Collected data
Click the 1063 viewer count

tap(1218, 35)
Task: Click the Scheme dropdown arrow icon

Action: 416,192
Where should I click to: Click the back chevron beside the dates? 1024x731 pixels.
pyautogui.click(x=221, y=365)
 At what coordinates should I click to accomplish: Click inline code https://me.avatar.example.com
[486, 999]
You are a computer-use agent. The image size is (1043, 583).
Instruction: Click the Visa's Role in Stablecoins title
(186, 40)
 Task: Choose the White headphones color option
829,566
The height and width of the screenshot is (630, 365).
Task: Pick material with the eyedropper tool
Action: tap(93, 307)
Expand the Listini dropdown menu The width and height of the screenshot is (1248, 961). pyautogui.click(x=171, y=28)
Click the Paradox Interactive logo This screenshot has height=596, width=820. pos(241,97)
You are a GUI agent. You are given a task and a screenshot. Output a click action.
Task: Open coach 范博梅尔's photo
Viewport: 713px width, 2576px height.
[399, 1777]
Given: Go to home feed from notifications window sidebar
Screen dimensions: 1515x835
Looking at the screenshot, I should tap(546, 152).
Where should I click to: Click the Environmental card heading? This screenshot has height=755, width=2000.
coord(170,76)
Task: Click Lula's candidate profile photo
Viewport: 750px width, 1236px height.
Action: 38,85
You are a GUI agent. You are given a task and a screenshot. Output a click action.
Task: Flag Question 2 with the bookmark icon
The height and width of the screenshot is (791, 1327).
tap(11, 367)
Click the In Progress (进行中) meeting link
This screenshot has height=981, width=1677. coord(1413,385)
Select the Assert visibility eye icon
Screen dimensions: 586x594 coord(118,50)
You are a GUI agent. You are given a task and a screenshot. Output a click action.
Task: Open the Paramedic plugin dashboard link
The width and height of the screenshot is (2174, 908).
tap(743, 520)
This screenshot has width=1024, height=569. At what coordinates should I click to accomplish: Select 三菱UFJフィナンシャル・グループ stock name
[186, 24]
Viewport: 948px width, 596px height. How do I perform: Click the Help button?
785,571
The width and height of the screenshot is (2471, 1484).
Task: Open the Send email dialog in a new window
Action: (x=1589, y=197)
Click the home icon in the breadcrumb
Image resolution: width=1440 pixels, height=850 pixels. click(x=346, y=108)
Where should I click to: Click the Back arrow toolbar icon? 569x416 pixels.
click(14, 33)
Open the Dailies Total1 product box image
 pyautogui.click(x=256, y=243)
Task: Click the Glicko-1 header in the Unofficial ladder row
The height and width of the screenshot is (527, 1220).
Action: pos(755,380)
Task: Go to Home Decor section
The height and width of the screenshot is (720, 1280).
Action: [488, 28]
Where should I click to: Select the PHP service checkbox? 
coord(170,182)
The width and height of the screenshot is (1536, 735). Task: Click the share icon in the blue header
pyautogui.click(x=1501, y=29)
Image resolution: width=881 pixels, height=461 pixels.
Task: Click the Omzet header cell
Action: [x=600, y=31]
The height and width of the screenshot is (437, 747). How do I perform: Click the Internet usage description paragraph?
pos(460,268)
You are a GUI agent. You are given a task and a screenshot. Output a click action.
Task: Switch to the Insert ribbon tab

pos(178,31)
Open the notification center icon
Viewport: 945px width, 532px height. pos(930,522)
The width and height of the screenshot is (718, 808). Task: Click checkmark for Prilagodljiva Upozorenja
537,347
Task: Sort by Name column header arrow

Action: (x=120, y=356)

DESCRIPTION OF THE TASK — All lines from the one with "Task: Switch to the Insert ribbon tab" onward to the end of the records above should be repeated exactly, and only those lines.

REPLY TO THE TASK —
Task: Switch to the Insert ribbon tab

pos(178,31)
Open the notification center icon
Viewport: 945px width, 532px height. pos(930,522)
The width and height of the screenshot is (718, 808). Task: Click checkmark for Prilagodljiva Upozorenja
537,347
Task: Sort by Name column header arrow

Action: (x=120, y=356)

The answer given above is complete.